I think whomever it was suggested it missed being trimmed may be right on track. The carbon deposits one of you mentioned are present on every case fired in this rifle because of a "feature" of the fluted chamber, which is supposed to somehow aid in extraction. It is a neat rifle, and as I grow closer to concluding that this is the result not of a rifle issue but of a brass issue, I am feeling better about it.

I shall re-examine all of the loaded rounds in this batch to see whether any of them exhibit signs that they weren't trimmed properly.

Hoser
07-25-2007, 07:11
HKs are very hard on brass. No way around that. One maybe two reloads max.

You might be resizing your brass too much. As in bumping the shoulder back too much creating excessive headspace.

Untrimmed brass wont do this and overtrimmed brass wont do this. In fact, overtrimmed brass is no biggie. It just gets hard to hold on to a bullet at a certain point... Long brass is bad is the chamber acts like a crimp die and grabs the bullet and it cant let go so the bullet has to work around it.

Take a paperclip and do the hook check for dying brass.

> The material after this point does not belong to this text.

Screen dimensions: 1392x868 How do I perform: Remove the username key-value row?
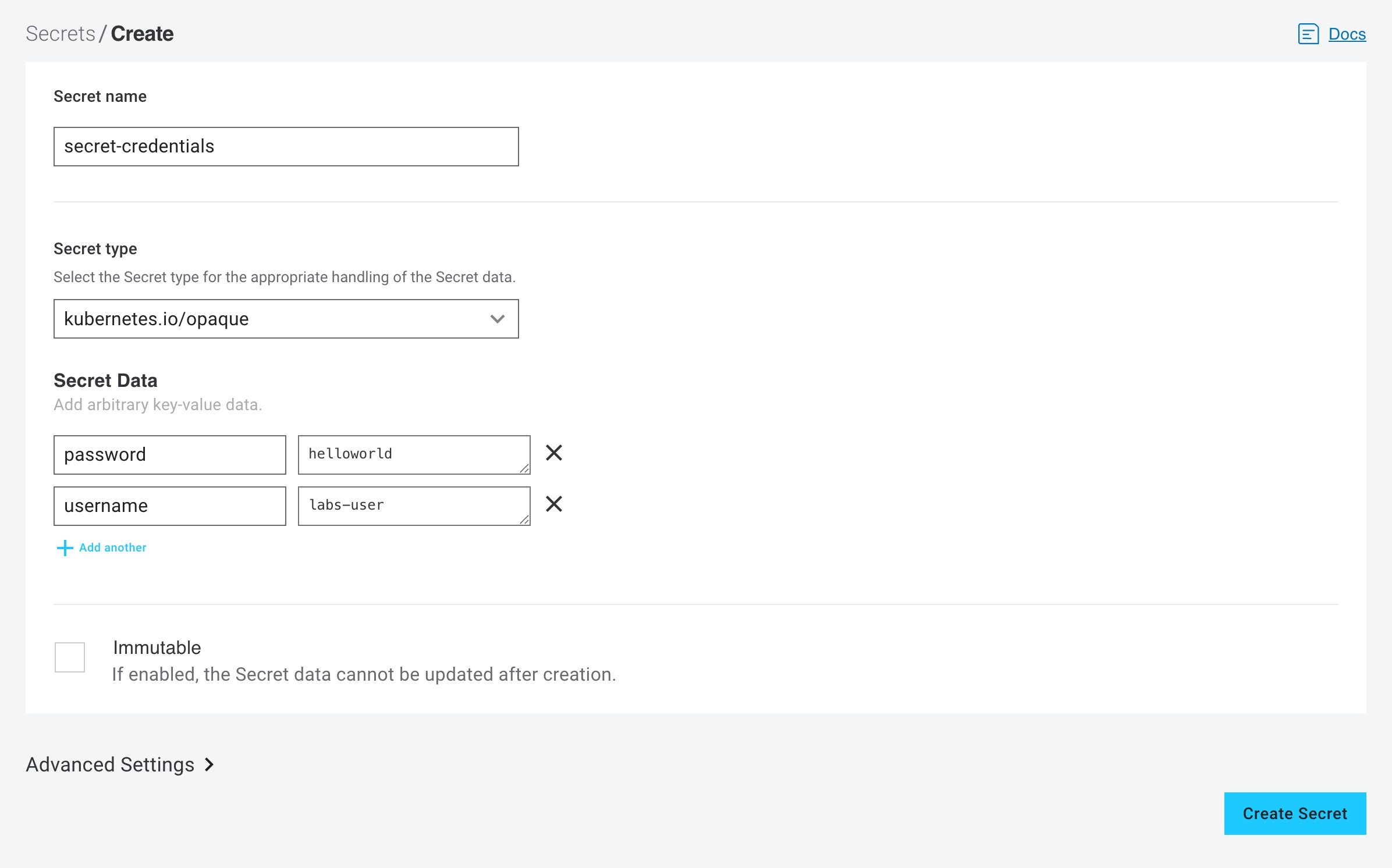pos(553,504)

Does this mean you will finally stop fighting those HKs and get an AR? I hate to see a grown man cry...

<MADDOG>
07-25-2007, 18:44
Another thought, as you are full length resizing mil brass with .308 dies, are you not "stretching out" the brass, creating essentially a civilan .308 and weaking the case? Neck sizing may be your only option, but then you may face a chambering issue.

The flutes allow gas to envelope the case for ease of extraction. I read somewhere that without them, HK 90 series would be single shot rifles.

stubbicatt
07-25-2007, 19:22
HKs are very hard on brass. No way around that. One maybe two reloads max.

Does this mean you will finally stop fighting those HKs and get an AR? I hate to see a grown man cry...

Oh that's it Hoser! Kick a man while he's down! And those weren't tears, they were caused simply because I looked at the sun. Or maybe it was an onion I smelled, I'm not sure...


The AR series of rifles are very very good. They also say that fish is good for you. But I don't like fish. I don't like the AR's so much either.
Come to think of it, don't care that much for the HK either, at least not now. :(

Beaten into submission, I *might* have to learn to like fish, and I might have to get an AR. But I'm not thoroughly trounced just yet. There may still be hope... maybe, just maybe, I can still turn this sow's ear into a silk purse.

Bring on the Haldol and the Thorazine.... hold the fish.